Introduction
Spindle cell hemangioendothelioma (SCH) is a rare benign tumor characterized by thin-walled, cavernous, and vascular spaces. Some spaces contain phleboliths, while others are filled with cellular stroma composed of spindled fibroblastic cells. Weiss and Enzinger were the first to mention this in 1986 [
1]. Although initially considered a moderately malignant vascular tumor due to its tendency for local recurrence, SCH’s malignant potential was later re-evaluated and found to have a low metastatic potential. This type of tumor is most commonly found in soft tissues, but its occurrence in bone tissues is infrequent [
2]. Typically, spindle cell hemangiomas are superficial or subcutaneous erythematous nodules that tend to appear in the limbs of young individuals, particularly the hands, with an equal sex distribution [
3]. SCH pathologic features include cavernous blood vessels and solid regions of spindle and epithelioid cells [
4]. It was formerly assumed to be a tumor with limited metastatic potential, but it is now classified as a benign vascular tumor rather than a low-grade angiosarcoma [
5].
This article aims to introduce a known case of intraosseous SCH lesion in a 55-year-old woman in the ischium bone who presented with pelvic pain.
Case Presentation
A 55-year-old woman presented with pelvic pain that was mostly felt on the right side. Pelvic radiography showed a significant decrease in the density of the right ischium (
Figure 1).
Computed tomography (CT) scan of the ischium indicated a lytic expanding lesion in the ischium (
Figure 2).
Pathology showed a spindle cell area after the patient underwent a CT-guided biopsy.
Surgical procedure
After the pathological results were determined, a bone curettage surgical plan was arranged for the patient. Following spinal anesthesia, the patient was placed in a prone position with the hips and knees lightly flexed. An incision was made through the gluteus maximus and hamstring muscles down to the ischium. Curettage was performed, and a bone graft was placed.
Pathology
A sample was extracted for histological study, and the results showed an intra-osseous neoplasm composed of two distinct components: Vascular and solid cells. The periphery of the tumor exhibited loose vascular channels intermingled with a centrally located hypercellular area, consisting of monomorphic, bland-looking spindle cell proliferation in septa of vascular spaces (
Figure 3).
Follow-up
The patient was followed-up for one year and had no complaints. The last pelvic radiography was performed one year after surgery, and complete healing of the bone tissue was evident (
Figure 4).
Discussion
Tumors originating from bone vasculature are rare, constituting less than 1% of all bone tumors [
6]. There are three types of tumors currently classified as epithelioid endothelial cell tumors - epithelioid hemangioma, epithelioid hemangioendothelioma, and epithelioid angiosarcoma [
7]. A SCH may also contain a small component of epithelioid endothelial cells.
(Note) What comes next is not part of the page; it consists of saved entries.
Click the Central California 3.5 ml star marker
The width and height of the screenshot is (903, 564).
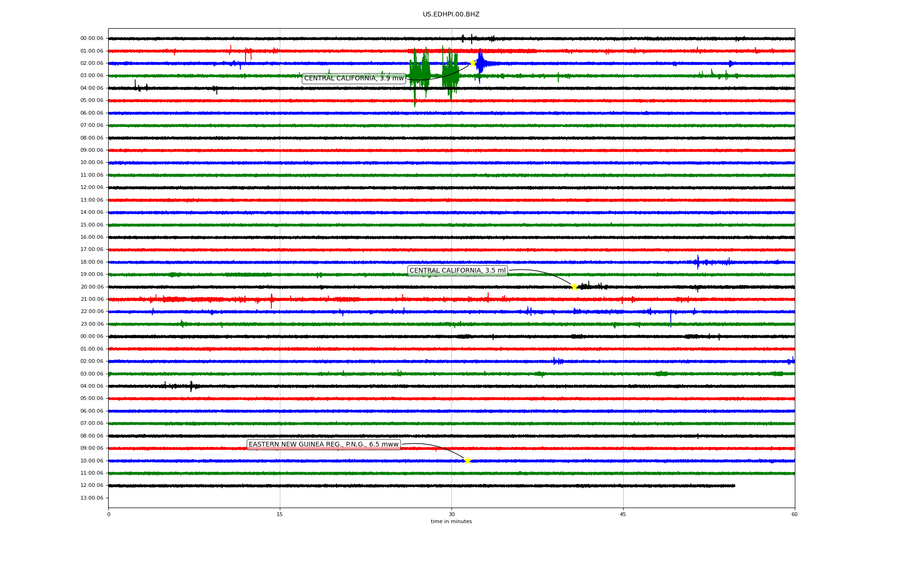[574, 287]
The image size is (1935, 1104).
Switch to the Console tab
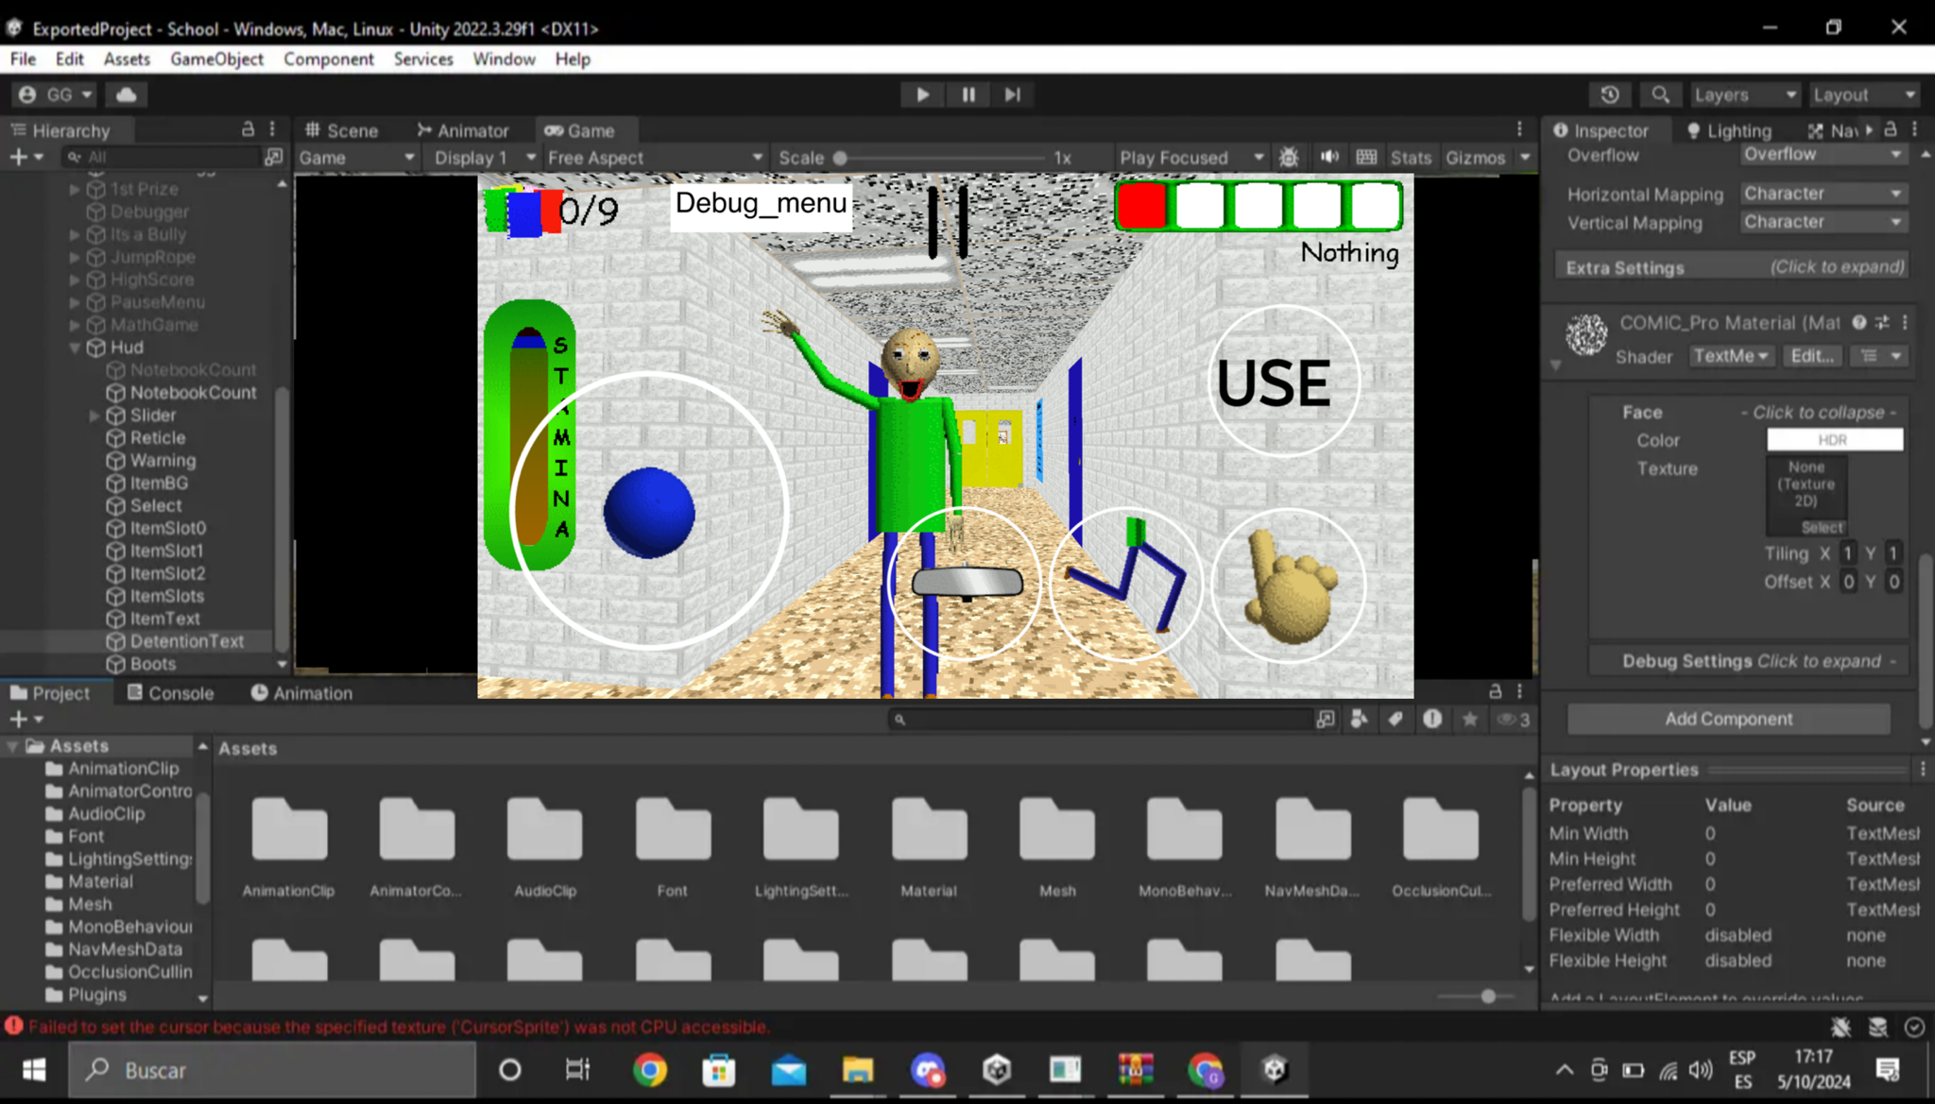(x=170, y=692)

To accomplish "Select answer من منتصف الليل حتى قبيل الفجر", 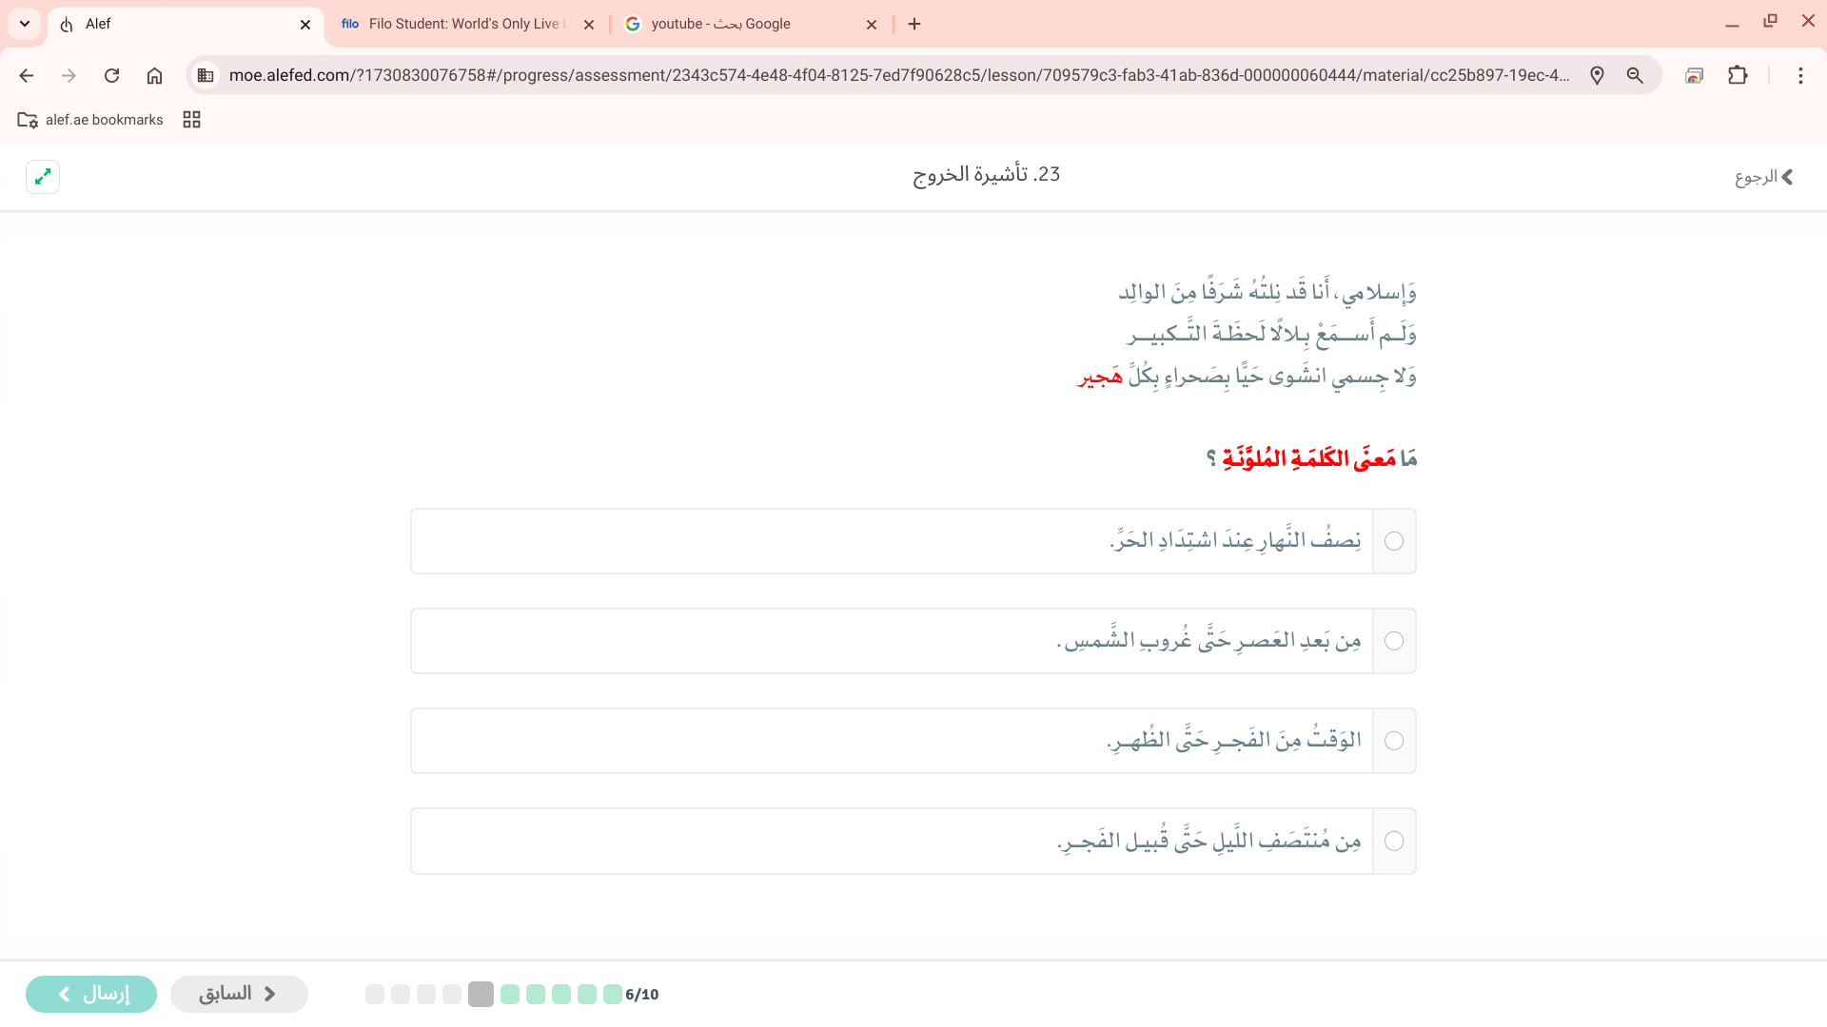I will pos(1394,842).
Weiss and Enzinger first described a new type of vascular tumor called “spindle cell hemangioendothelioma” in 1986. This type of tumor has limited malignant potential and is now known as SCH, a benign and often multifocal neoplasm. It typically affects young adults and develops in the subcutaneous tissue of the distal extremities, particularly the hands. In contrast to other hemangiomas, SCH rarely develops in the bone [
8]. SCH is histologically characterized as epithelioid and spindle cell hemangioma by the presence of dilated capillaries bordered with flattened endothelial cells filled with red cells, similar to those found in cavernous hemangiomas. These capillaries were tightly mixed with spindle cell components. Furthermore, in SCH, epithelioid cells align in solid cords rather than lining well-formed vascular gaps, similar to epithelioid and spindle cell hemangiomas [
2,
9]. Only a few reports of intraosseous spindle cell hemangiomas or hemangioendotheliomas have been published in the medical literature. Spindle cell hemangiomas have been reported in the calcaneus [
10], fibula periosteum [
11], and frontal bones [
12,
13]. Additionally, one case of SCH in the sacrum has been reported [
14].
Conclusion
We now describe a rare case of SCH of the ischium. The radiologic differential diagnosis for this case includes several types of tumors, including giant cell tumors of the bone, aneurysmal bone cysts, metastatic bone tumors, solitary bone cysts, and vascular tumors, such as hemangiomas. The patient was managed by surgical curettage and bone grafting; a one-year follow-up showed promising results and was pain-free.
Ethical Considerations
Compliance with ethical guidelines
There were no ethical considerations to be considered in this research.
Funding
This research did not receive any grant from funding agencies in the public, commercial, or non-profit sectors.
Authors' contributions
All authors contributed equally to the conception and design of the study, data collection and analysis, interception of the results and drafting of the manuscript. Each author approved the final version of the manuscript for submission.
Conflict of interest
The authors declared no conflict of interest.